Former BBC director general Mark Thompson has been ordered to answer MPs' questions over the corporation's failed Digital Media Initiative (DMI).
The project, which was designed to do away with tapes and digitise the BBC's archives, was abandoned in May at a cost of £98.4m
The Public Accounts Committee said on Wednesday it was "dismayed" by the collapse and would investigate further.
It intends to ask Mr Thompson whether MPs were misled about the scheme.
The former director general told the committee in February 2011 the DMI project was "on track" and there were "many programmes being made" with it.
He also ruled out any "significant further delays" in its introduction, and added: "I think you are going to see a broader deployment of the system across the BBC than we expected, because of the enthusiasm with which it is being used".
Later that month, the National Audit Office reported DMI had "progressed well" after the BBC took control of the project from technology firm Siemens.
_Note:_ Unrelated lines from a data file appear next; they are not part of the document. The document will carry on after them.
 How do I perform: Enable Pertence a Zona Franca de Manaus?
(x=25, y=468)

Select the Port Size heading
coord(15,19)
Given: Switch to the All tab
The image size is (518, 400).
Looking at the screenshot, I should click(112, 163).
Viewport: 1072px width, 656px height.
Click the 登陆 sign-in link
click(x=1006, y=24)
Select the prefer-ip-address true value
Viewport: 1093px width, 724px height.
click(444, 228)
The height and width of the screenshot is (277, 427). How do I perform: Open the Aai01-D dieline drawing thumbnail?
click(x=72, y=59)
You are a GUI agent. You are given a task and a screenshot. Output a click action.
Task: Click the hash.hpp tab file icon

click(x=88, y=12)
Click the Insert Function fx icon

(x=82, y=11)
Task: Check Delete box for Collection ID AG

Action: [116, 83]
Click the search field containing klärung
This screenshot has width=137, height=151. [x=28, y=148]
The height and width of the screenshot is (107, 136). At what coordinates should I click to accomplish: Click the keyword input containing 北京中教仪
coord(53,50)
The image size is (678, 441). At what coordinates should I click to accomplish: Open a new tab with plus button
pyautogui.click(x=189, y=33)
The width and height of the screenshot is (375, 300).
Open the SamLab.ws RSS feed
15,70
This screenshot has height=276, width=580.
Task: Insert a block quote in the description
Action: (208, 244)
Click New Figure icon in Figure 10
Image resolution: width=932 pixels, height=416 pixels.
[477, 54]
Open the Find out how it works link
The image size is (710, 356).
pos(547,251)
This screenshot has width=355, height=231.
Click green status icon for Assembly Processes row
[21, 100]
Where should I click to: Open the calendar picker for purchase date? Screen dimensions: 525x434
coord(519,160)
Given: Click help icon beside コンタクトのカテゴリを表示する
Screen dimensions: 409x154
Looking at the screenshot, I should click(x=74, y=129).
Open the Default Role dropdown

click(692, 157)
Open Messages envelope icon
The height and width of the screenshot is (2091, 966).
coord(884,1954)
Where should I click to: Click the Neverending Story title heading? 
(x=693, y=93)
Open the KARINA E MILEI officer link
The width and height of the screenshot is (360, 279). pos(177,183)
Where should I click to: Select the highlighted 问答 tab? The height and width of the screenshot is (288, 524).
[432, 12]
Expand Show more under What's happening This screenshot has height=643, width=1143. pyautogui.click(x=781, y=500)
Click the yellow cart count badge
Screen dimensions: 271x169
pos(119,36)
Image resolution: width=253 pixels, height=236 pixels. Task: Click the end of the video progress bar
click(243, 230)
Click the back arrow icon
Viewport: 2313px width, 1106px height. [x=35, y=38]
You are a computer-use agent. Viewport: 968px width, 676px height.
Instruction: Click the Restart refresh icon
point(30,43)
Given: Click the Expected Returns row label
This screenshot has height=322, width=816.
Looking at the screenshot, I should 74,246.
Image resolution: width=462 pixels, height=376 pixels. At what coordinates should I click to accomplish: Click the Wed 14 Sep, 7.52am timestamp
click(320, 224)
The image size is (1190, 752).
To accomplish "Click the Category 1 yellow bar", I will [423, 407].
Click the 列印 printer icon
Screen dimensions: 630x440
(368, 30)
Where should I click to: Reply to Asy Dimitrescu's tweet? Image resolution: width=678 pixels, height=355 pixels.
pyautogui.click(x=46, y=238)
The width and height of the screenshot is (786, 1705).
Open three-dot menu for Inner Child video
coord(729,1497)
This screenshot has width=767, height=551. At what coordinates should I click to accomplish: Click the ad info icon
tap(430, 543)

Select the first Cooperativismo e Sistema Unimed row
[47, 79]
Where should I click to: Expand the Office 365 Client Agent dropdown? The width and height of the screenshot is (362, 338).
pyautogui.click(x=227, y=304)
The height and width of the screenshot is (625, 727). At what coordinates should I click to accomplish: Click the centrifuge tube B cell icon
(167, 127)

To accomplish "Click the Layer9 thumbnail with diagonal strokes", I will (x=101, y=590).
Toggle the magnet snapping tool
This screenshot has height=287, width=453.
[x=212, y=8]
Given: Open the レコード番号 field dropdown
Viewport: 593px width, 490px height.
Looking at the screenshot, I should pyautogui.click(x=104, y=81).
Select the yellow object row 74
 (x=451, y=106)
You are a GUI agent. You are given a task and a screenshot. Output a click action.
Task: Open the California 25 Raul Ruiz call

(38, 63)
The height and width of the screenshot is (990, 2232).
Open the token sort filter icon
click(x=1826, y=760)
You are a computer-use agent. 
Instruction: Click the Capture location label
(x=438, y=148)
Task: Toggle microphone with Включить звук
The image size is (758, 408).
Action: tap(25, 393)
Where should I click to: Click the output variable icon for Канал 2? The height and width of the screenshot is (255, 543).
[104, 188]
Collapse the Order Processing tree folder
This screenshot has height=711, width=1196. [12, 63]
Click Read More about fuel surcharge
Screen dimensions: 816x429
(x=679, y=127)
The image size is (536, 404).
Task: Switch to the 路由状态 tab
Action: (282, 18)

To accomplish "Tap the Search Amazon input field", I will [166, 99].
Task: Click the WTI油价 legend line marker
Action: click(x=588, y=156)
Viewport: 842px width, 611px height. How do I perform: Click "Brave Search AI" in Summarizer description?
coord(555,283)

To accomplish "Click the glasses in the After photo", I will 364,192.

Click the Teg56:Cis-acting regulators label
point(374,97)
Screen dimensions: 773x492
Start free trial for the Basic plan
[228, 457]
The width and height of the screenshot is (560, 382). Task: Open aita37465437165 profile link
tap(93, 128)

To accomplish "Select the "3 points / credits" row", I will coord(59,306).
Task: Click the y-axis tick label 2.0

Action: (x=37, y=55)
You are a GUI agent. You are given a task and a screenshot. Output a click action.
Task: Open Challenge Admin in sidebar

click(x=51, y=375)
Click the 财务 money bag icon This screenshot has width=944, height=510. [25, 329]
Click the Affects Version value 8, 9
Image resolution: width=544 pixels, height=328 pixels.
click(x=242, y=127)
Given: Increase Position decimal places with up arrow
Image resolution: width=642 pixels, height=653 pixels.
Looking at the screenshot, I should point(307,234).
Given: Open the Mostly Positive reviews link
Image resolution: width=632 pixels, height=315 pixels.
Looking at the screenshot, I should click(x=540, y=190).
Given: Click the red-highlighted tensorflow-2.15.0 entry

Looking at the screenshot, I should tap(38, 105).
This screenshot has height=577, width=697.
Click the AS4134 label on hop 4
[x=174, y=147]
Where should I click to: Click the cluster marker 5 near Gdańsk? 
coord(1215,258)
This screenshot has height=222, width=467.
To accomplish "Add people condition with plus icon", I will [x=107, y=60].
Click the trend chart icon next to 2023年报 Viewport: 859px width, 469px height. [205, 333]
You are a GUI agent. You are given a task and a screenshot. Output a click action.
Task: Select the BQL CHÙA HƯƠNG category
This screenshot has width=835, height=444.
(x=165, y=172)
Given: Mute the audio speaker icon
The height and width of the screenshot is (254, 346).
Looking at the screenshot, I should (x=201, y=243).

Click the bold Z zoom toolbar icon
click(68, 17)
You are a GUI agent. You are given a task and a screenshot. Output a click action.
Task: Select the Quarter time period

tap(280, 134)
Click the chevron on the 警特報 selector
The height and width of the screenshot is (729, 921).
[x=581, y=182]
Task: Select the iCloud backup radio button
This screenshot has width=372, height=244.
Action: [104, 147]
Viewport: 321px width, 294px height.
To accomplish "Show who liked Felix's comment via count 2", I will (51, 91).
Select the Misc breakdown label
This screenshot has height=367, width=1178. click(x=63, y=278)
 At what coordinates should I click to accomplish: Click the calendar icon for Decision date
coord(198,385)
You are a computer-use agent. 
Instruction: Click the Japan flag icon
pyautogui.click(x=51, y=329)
However in May this year, the entire initiative was scrapped. The BBC Trust said it had "delivered little or no assets" and should be shut down to prevent "throwing good money after bad".
"This is, on a personal level, probably the most seriously embarrassing thing I've ever seen," BBC Trustee Anthony Fry told the House of Commons Public Accounts Committee in June.
In a statement, Mr Thompson insisted his 2011 testimony had been given "honestly and in good faith".
He added: "I did so on the basis of information provided to me at the time by the BBC executives responsible for delivering the project."
No date has been set for his appearance in front of the committee, although the meeting will not take place until next year.
It will be the second time he has been called to answer MPs questions since becoming chief executive of the New York Times, following his previous testimony on BBC management pay-offs in September.
A spokesman for the committee said Mr Thompson was "happy to come and give evidence" again, although he may appear by video link if necessary - and that other witnesses would also be called.
The BBC Trust has asked accountancy firm PriceWaterhouseCoopers to complete an independent review into the DMI failure. The National Audit Office may also compile a report next year.